Saved entries:
┏━━

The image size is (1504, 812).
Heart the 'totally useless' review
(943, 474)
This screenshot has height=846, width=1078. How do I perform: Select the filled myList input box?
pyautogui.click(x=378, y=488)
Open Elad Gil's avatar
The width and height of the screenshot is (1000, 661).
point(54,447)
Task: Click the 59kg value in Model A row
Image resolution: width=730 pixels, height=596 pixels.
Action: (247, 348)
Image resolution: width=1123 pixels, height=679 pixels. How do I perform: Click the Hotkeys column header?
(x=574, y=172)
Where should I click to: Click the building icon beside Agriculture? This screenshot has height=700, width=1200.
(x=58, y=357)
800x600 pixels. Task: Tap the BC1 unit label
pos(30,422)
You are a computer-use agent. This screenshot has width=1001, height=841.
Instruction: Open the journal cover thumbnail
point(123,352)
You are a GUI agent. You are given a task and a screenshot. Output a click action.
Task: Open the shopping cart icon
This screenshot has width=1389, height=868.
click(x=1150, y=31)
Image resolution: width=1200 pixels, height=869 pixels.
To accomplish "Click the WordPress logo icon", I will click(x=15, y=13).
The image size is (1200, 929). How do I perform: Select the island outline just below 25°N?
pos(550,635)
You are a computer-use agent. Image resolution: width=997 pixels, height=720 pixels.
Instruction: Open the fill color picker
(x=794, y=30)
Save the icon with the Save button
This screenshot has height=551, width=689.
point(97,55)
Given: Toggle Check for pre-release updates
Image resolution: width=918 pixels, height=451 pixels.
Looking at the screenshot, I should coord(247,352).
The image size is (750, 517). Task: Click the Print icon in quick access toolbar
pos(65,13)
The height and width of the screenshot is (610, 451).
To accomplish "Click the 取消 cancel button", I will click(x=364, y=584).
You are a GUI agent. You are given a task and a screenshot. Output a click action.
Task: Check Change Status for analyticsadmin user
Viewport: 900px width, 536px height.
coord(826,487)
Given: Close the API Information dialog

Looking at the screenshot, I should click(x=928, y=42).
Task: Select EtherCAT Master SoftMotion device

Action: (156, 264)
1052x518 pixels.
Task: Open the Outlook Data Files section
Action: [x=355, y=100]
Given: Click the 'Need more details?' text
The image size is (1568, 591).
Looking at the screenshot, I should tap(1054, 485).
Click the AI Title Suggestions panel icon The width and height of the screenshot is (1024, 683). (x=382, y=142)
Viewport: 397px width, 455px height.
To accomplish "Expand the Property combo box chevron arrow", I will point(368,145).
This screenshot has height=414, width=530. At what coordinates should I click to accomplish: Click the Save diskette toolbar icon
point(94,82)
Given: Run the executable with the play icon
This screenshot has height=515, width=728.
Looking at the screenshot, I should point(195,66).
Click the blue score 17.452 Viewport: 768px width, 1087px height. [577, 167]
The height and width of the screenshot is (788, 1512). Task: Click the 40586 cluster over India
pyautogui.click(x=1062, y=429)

┗━━

- **Problem**:
Those lines above that contain the string "Check" should be returned.

- **Exercise solution**:
Given: Toggle Check for pre-release updates
Task: Check Change Status for analyticsadmin user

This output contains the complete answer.